Copy out the lines below verbatim, everything from the line containing "You are a GUI" down to the line containing "This screenshot has height=638, width=1013.", both included, and nothing else.

Data »
- - -
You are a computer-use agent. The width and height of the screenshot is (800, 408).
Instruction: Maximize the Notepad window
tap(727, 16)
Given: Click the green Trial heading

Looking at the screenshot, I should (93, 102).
- - -
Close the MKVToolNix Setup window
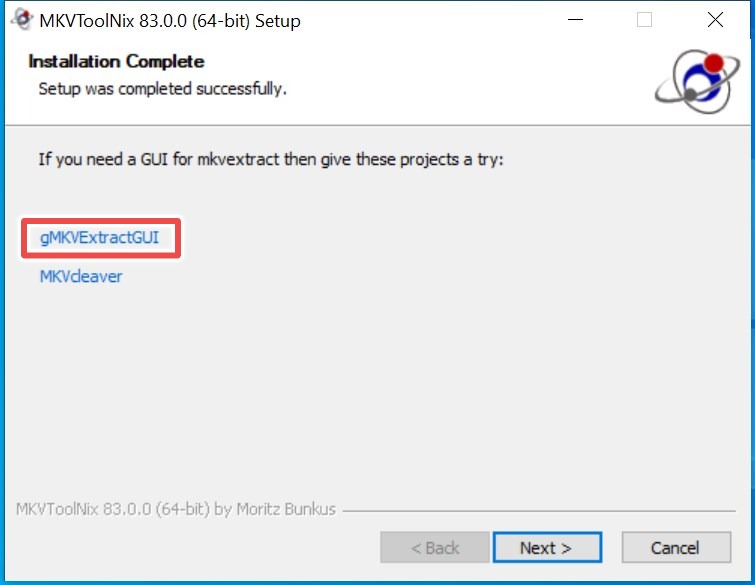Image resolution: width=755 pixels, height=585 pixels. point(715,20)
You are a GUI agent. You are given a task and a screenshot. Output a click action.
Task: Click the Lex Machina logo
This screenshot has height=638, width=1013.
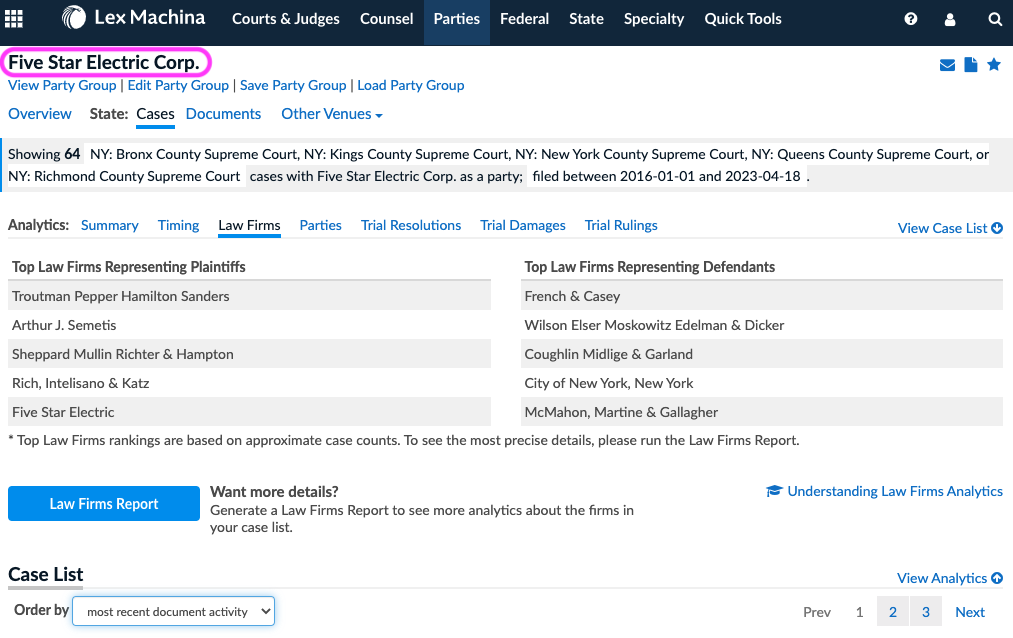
- - -
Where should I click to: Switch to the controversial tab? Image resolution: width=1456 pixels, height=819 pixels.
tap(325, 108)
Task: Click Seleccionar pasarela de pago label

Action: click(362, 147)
- - -
Exercise answer »
You are a GUI agent. You are given a task and a screenshot. Output a click action.
Task: Click the Lex Machina logo
This screenshot has height=638, width=1013.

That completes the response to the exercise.